I saw no paywall, maybe thanks to some uBO config
I'd attribute it to the bypass paywalls extension, which was taken down from GitHub last week
i’m not using it
The authors only other article was two years ago about psychedelics…
And from as far as I could make it I to this one, it sounds like she’s been on them continuously.
It’s just such a stupid thing to get upset and write about.
Are you claiming that the many UXers cited within the article, including the one who invented the term, have been on psychedlics as well? Sure, it's a small issue, but that doesn't negate it.
…
why use more char when few char do trick
Exact same number of characters (5), and “UXers” requires pressing the shift key while “users” doesn’t. So it’s a fail from the typing efficiency point of view.
UXers aren’t users. I’m talking about the designers
I think they mean UX, as in user experience. So, a UXer is someone who works in that field.
Excuse me, “UXers” is not the preferred term any more. You should be using “HXers”, as per the article.
In my opinion, replacing “users” with “humans” feels wrong in much the same way as when incels replace “women” with “females”.
They are reducing the accuracy of the description. All users of computers can generally be assumed to be human. All humans cannot generally be assumed to also be users.
Firstly the article doesn’t advocate for using “humans” instead; in fact, it devotes half of the two sentences for the term to guess why that term would be off-putting. The article includes suggestions of “people” and “interactors”.
Secondly I posted this solely because I found its arguments interesting. I’m neutral on the term, same as “master”.
As a consumer and a low skilled worker I think the solution to call the rich “dinner”.
youtu.be/pPgYLQHI1as
None of these companies would ever ever ever want to replace the ‘user’ metric with a ‘human’ metric.
Infinite growth requires infinite well, growth, and tossing out ANY portion of their MAU number would tank all of them immediately.
And, of course, they know this, and they know the MAU number is a giant pile of lies, so uh, good luck with changing terminology?
I like the human-centred language, strange as it feels on the tongue. I wonder if it might help frame development a bit better in place of ‘user’ or ‘customer’ — aside from the more real distinction between humans and AI we’re all going to have to get used to in design.
Better solution: Don’t call AI a “user.”
Keep it like Tron. Users are explicitly human.
Yeah because it sounds super weird. Who says “humans” instead of “people”.
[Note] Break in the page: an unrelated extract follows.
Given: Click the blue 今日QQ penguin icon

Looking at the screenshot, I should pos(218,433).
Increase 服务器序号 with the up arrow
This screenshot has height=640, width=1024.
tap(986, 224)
Either way what a stupid article. The AI angle pretty much makes me dismiss it outright because I refuse to let AI dictate anything I do except for adding AI crawlers to my website’s robots.txt. And then you’ve got the corporate focus which is also really strange since that’s not the only place where there’s “users”. Open-source software also has users (and developers, so if you want to replace “users” with “people”, does that mean developers are not people?) and I would be insulted if someone implied I “depersonalize” the people who use my software by calling them users. It’s just a descriptive word and this article and everyone quoted here seems like they’re trying to pull a bad connotation to the word out of thin air.
It posits that üser" makes designers think of users one-dimentionally and ignore the many things they could think of. Now, there hasn't been any studies on this yet, so it's unsubstantiated (especially since UX has worked for decades now), but I nonetheless found the angle iintriguing.
Nah… The current terms are quite OK.
We should also keep “client” and “server”, “master” and “slave” etc. Their meanings are technical and therefore do not need any hypocritical arguments.
Skimming the article, the suggestion seems to be to use “people” or “humans” rather than “users” This is idiotic on the face of it: “user” refers specifically to a person who is interacting with a computer, not just any person. There are, y’know, still human beings in this world who have never encountered a computer. Some of them never will. There’s no wifi on North Sentinel Island, but the inhabitants are definitely humans and people.
So no job titles, as we’re all humans. What do you do for a living? Human stuff.